Thursday, 11 September 2014

An Indian Summer In France : A Home Tour

Many youthful summers, many evenings loitering the local colony parks & lanes, many Autumnal days & nights during Pujo - year on year- were spent together with her. Ritu, didi (my big-sis), me and a gang of some others (who I am missing terribly as I write), had totally inseparable growing-up-together years, replete with escapades, incidents, some accidents, beguiling and widely discussed crushes (at times on the same boy), sharing of beds, food, sarees & clothing, shoes & secrets and just about everything else that early and teen years are romanced for! The perfect pre-20s of our lives which would not be half as memorable or wild without each other.

Cut to 2014, and I write this post today as a commemorative of our French summer soiree, and the last phase of that vacation spent in the absolutely idyllic city of Nantes, located on the Loire river, in the west of France. (In 2004, Time named Nantes as "the most liveable city in Europe").

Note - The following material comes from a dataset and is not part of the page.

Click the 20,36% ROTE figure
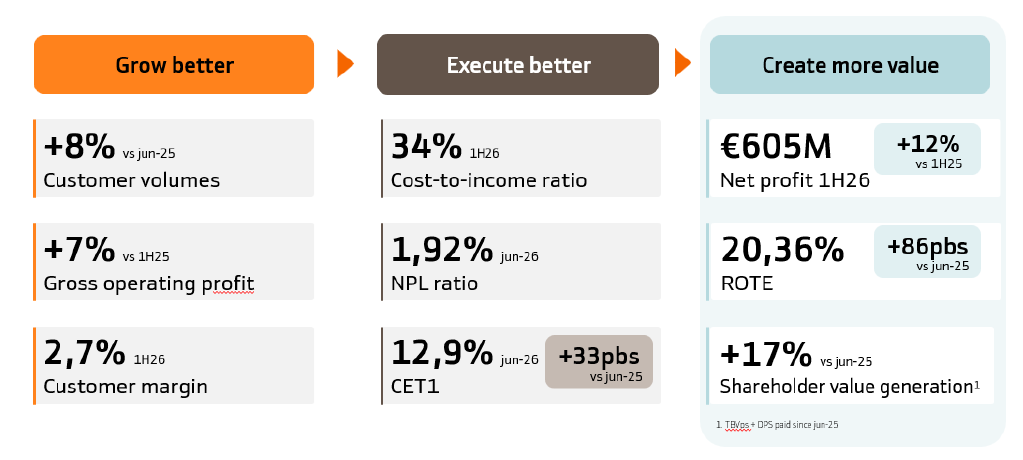The height and width of the screenshot is (460, 1023). pyautogui.click(x=782, y=250)
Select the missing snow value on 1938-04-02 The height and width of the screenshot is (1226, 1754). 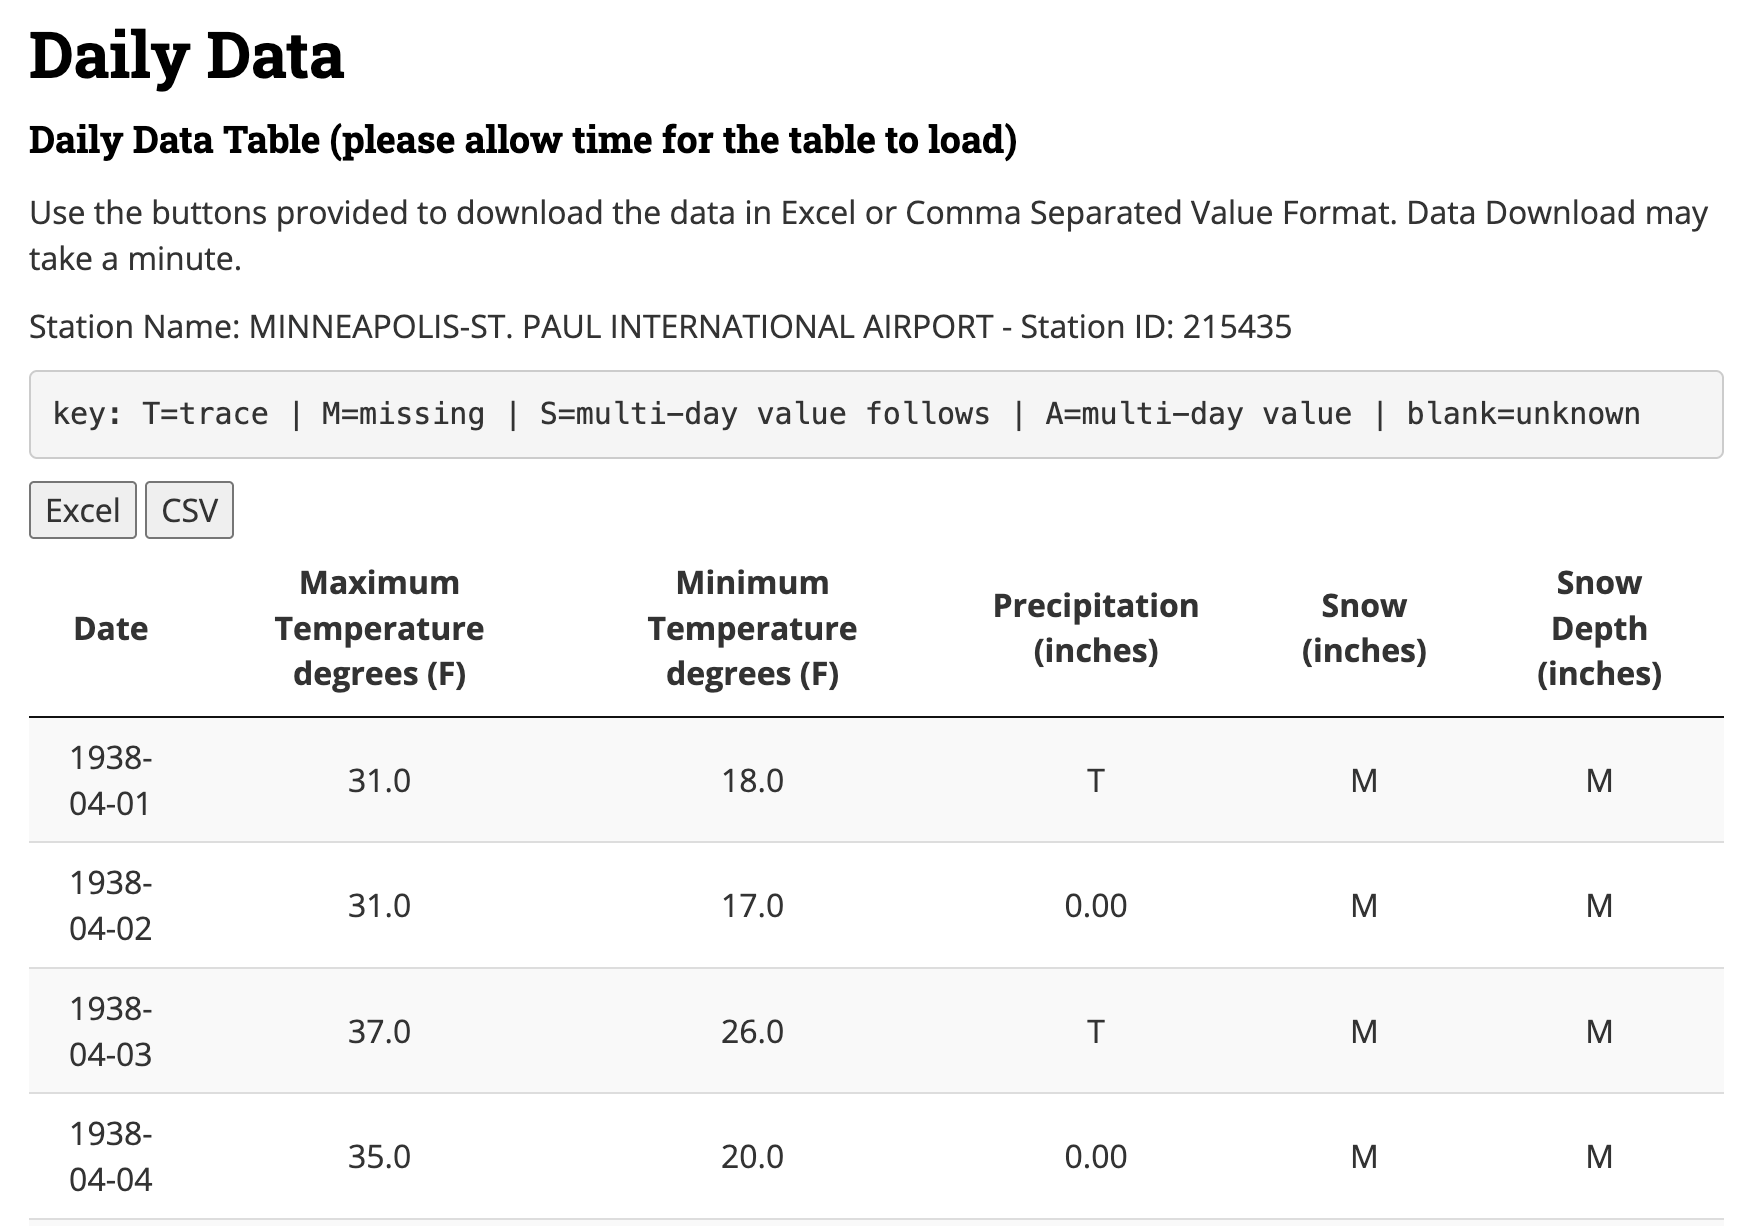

Ritu (Ritu Bernaerts now) lives here in Nantes, with two lovely daughters Fiona & Ilona, stunningly gentle & genial Nicolas (her husband), and graceful Twix (the first cat I ever tried to love)!

And she lives!  Ritu and Nicolas have built their cherished home in this urban isle, in its untouched 18th century-character-quarters,  known as the Feydeau quarters. Unlike centuries back, the Ile (Isle) Feydeau is today joined to the main town and to the Ile Gloriette where the river Loire freely flowed back then. (Ile Gloriette of today is a grand parking area giving way to a local market on Saturdays, very much a colourful & vibrant dry/wet market of fresh produce, nick-knacks and all variety of essentials). 

The Feydeau quarters are built mainly in limestone, with ornamental faces framing the facades and wrought-iron balconies, inner courtyards and vaulted staircases. The pomp of these houses are classically expressed as they stand white and serene against the centuries-old milieu.

And visualise this! As you enter one such apartment inside these stylish French Quarters, a blast of India surrounds your senses, almost overwhelmingly - a platter full of colours, engravings, wood, textile, art, craft, sheer warmth & radiance and dotted with stories personal, Indian & French ! 

I'll let the pictures speak for it.

Ritu's favourite seat in this theatre:)

Read the story of the Sewing machine, below
Of the many stories contained in this household of treasures this one is my favourite. In Ritu's own words "My Grand mom's USHA sewing machine which I got shipped from India...When one of my French friends saw it she gladly donated her Grand mom's SINGER sewing machine-table lying in her attic for a long time. The machine & the table fitted perfectly!! Indo-French relations you see..."


This beautiful piece of art on leather is a collectible from India, handed down from Nicolas' Great-Great-Grand mom

Love those tomato red covers on those couches


An inherited piece from Nicolas' Grandmother

Carved ornamental faces that frame every doorway and hang over each balcony... surreal !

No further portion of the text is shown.